■ **How to complete this task**
Please output exactly the part of the records below that opens with the line containing "You are a GUI" and closes with the line containing "Маркер списка (26, 2205)", both lines included, and nothing else.

■ **Extracted data**
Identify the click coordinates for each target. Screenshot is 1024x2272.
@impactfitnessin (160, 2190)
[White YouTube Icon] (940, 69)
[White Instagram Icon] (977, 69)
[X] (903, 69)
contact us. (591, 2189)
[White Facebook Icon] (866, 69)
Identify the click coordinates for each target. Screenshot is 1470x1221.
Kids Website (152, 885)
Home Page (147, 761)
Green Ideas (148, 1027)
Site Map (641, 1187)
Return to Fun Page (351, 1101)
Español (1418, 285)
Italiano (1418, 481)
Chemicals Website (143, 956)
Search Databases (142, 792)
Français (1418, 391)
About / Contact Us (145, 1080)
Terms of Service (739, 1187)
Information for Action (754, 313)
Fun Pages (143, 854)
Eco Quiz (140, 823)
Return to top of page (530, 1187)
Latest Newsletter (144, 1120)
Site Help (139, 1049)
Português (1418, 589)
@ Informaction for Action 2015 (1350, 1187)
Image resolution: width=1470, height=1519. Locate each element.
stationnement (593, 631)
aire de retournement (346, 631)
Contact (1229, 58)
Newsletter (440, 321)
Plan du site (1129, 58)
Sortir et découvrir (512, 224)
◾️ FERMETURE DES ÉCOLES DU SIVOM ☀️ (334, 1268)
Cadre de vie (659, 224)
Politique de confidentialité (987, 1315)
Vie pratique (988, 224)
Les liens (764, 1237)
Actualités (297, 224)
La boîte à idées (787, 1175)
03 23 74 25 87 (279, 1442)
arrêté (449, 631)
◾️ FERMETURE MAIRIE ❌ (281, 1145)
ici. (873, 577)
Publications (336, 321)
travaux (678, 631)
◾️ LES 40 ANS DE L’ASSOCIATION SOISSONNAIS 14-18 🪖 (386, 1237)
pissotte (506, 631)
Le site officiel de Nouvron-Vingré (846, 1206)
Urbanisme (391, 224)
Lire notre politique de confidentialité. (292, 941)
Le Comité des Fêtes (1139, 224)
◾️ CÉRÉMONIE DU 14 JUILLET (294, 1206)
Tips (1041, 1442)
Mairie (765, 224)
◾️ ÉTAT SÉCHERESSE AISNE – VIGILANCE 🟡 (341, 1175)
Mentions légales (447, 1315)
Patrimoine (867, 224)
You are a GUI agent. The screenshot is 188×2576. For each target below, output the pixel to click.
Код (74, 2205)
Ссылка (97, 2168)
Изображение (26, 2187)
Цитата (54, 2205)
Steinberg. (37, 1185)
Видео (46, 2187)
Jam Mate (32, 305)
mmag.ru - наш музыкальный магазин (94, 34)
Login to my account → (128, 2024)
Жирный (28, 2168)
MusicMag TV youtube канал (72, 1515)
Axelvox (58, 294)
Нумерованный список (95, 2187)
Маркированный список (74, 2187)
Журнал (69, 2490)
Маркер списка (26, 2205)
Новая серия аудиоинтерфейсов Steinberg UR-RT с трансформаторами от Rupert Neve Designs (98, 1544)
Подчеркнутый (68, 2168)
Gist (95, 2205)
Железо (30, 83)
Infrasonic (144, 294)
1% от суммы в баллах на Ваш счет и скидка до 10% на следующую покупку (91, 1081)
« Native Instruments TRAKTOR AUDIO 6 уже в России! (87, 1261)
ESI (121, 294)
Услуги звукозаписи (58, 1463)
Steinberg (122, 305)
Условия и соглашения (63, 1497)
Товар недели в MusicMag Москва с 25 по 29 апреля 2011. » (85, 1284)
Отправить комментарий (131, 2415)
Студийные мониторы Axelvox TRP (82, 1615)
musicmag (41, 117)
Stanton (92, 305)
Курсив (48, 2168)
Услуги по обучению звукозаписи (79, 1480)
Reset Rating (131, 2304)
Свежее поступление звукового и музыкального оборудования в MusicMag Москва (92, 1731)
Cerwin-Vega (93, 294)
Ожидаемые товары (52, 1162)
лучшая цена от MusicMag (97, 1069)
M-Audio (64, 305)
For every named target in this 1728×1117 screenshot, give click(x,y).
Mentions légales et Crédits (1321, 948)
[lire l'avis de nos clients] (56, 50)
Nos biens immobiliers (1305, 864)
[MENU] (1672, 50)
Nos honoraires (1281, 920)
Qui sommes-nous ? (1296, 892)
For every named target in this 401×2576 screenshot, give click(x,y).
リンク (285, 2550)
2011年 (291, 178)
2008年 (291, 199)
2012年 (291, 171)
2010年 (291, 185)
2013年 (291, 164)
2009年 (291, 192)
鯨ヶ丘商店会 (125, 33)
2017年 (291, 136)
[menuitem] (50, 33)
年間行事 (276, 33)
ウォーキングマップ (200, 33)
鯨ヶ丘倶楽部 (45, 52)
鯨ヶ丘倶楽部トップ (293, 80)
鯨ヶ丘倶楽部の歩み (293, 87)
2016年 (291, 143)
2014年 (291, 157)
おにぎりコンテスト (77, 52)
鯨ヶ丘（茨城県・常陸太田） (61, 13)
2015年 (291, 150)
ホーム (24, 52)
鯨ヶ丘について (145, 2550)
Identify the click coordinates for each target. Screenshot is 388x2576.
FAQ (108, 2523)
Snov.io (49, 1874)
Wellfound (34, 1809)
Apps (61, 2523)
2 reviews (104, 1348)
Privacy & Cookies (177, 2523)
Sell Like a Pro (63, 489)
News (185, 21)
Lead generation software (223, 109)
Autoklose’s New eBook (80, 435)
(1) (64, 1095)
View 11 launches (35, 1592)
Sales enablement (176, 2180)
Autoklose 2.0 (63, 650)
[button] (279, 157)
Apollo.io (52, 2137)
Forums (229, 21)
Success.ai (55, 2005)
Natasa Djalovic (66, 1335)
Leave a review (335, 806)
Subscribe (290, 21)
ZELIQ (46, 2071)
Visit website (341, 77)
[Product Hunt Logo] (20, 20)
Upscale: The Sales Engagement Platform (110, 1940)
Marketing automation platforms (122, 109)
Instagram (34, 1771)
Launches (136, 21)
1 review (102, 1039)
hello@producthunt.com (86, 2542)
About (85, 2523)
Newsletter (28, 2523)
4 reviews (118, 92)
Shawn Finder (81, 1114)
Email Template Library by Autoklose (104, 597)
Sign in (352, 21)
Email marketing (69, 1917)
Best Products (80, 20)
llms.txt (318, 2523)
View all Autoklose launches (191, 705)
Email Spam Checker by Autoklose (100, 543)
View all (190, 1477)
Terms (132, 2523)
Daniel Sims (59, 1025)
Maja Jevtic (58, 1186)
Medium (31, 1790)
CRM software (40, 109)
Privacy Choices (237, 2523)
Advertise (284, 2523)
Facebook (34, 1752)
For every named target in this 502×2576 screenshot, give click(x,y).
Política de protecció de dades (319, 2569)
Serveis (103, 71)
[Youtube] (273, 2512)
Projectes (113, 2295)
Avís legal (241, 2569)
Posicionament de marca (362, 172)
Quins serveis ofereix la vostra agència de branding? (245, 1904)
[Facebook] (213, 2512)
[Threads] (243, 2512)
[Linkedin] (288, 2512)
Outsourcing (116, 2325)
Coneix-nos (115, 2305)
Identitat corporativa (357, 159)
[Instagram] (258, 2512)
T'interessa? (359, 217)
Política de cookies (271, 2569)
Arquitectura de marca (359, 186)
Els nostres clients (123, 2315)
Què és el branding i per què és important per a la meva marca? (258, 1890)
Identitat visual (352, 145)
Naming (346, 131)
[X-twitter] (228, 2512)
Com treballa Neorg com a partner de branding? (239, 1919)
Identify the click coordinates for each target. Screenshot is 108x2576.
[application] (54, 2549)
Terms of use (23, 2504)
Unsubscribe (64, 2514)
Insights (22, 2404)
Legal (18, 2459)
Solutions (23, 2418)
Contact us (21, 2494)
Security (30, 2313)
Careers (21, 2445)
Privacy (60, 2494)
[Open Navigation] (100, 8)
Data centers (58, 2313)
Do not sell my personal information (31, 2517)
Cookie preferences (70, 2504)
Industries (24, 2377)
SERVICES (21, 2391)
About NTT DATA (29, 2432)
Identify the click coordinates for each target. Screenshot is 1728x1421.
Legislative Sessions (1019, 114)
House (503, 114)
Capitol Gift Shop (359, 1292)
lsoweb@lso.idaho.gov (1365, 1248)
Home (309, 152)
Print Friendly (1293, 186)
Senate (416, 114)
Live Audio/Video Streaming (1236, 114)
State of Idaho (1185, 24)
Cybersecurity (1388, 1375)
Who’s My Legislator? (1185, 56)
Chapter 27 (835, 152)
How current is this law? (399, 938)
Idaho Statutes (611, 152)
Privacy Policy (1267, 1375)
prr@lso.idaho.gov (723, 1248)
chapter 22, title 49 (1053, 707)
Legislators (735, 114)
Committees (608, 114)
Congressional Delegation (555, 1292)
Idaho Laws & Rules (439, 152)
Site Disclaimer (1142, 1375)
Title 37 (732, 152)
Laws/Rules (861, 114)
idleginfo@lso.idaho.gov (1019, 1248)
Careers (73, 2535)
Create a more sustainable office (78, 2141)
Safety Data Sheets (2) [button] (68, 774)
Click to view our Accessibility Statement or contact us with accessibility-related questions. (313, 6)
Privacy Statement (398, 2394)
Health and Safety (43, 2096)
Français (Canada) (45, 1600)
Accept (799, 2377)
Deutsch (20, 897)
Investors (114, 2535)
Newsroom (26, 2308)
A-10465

■ **Expected answer**
You are a GUI agent. The screenshot is 188×2576. For each target below, output the pixel to click.
Код (74, 2205)
Ссылка (97, 2168)
Изображение (26, 2187)
Цитата (54, 2205)
Steinberg. (37, 1185)
Видео (46, 2187)
Jam Mate (32, 305)
mmag.ru - наш музыкальный магазин (94, 34)
Login to my account → (128, 2024)
Жирный (28, 2168)
MusicMag TV youtube канал (72, 1515)
Axelvox (58, 294)
Нумерованный список (95, 2187)
Маркированный список (74, 2187)
Журнал (69, 2490)
Маркер списка (26, 2205)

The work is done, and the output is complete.